Many orthopedic surgeons elect to do further subspecialty training in programs known as 'fellowships' after completing their residency training. Fellowship training in an orthopedic subspeciality is typically one year in duration (sometimes two) and usually has a research component involved with the clinical and operative training. Examples of orthopedic subspecialty training in the US are:

  1. Hand surgery (also performed by Plastic Surgeons)
  2. Shoulder and elbow surgery
  3. Total joint reconstruction (arthroplasty)
  4. Pediatric orthopedics
  5. Foot and ankle surgery (Also performed by podiatry)
  6. Spine surgery (Also performed by neurosurgeons)
  7. Musculoskeletal oncology
  8. Surgical sports medicine
  9. Orthopedic trauma

These are also the nine main sub-specialty areas of orthopedic surgery.

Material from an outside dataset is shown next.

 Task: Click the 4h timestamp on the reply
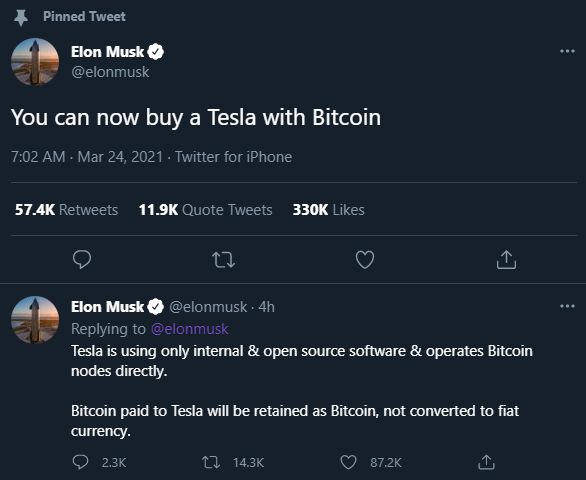[x=266, y=307]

Hand surgery, and more recently Sports Medicine are the only truly recognized sub-specialties within orthopaedic surgery by the Accredited Council of Graduate Medical Education (ACGME). The other sub-specialities are informal concentrations of practice. To be recognized as a hand surgeon or sports surgeon, a practitioner must have completed an ACGME-accredited fellowship and obtained a Certificate of Added Qualifications (CAQ) which requires an additional standardized examination.

Practice

Orthopedic surgeons address most musculoskeletal ailments including arthritis, trauma and congenital deformities using both surgical and non-surgical means. According to applications for board certification from 1999 to 2003, the top 25 most common procedures (in order) performed by orthopaedic surgeons are as follows:

  1. Knee arthroscopy and meniscectomy
  2. Shoulder arthroscopy and decompression
  3. Carpal tunnel release
  4. Knee arthroscopy and chondroplasty
  5. Removal of support implant
  6. Knee arthroscopy and anterior cruciate ligament reconstruction
  7. Knee replacement
  8. Repair of femoral neck fracture
  9. Repair of trochanteric fracture
  10. Debridement of skin/muscle/bone/fracture
  11. Knee arthroscopy repair of both menisci
  12. Hip replacement
  13. Shoulder arthroscopy/distal clavicle excision
  14. Repair of rotator cuff tendon
  15. Repair fracture of radius (bone)/ulna
  16. Laminectomy
  17. Repair of ankle fracture (bimalleolar type)
  18. Shoulder arthroscopy and débridement
  19. Lumbar spinal fusion
  20. Repair fracture of the distal part of radius
  21. Low back intervertebral disc surgery
  22. Incise finger tendon sheath
  23. Repair of ankle fracture (fibula)
  24. Repair of femoral shaft fracture
  25. Repair of trochanteric fracture

Of orthopedic surgeons applying for certification with the American Board of Orthopedic Surgery between 1999 to 2003 these were the percentages of surgeons in each specialty area:

  • General orthopedics: 54.8%
  • Spine surgery: 11.3%
  • Sports medicine: 10.8%
  • Hands and upper extremity: 8.7%
  • Adult reconstructive: 3.9%
  • Pediatric orthopedics: 3.4%
  • Foot and ankle: 3.1%
  • Trauma: 2.6%
  • Musculoskeletal oncology: 1.3%

A typical schedule for a practicing orthopedic surgeon involves 50-55 hours of work per week divided among clinic, surgery, various administrative duties and possibly teaching and/or research if in an academic setting. In 2007, the median salary for an orthopedic surgeon in the United States is $220,000 and $500,000+ [3].

References

  1. Garrett, WE, et al. American Board of Orthopaedic Surgery Practice of the Orthopaedic Surgeon: Part-II, Certification Examination. The Journal of Bone and Joint Surgery (American). 2006;88:660-667.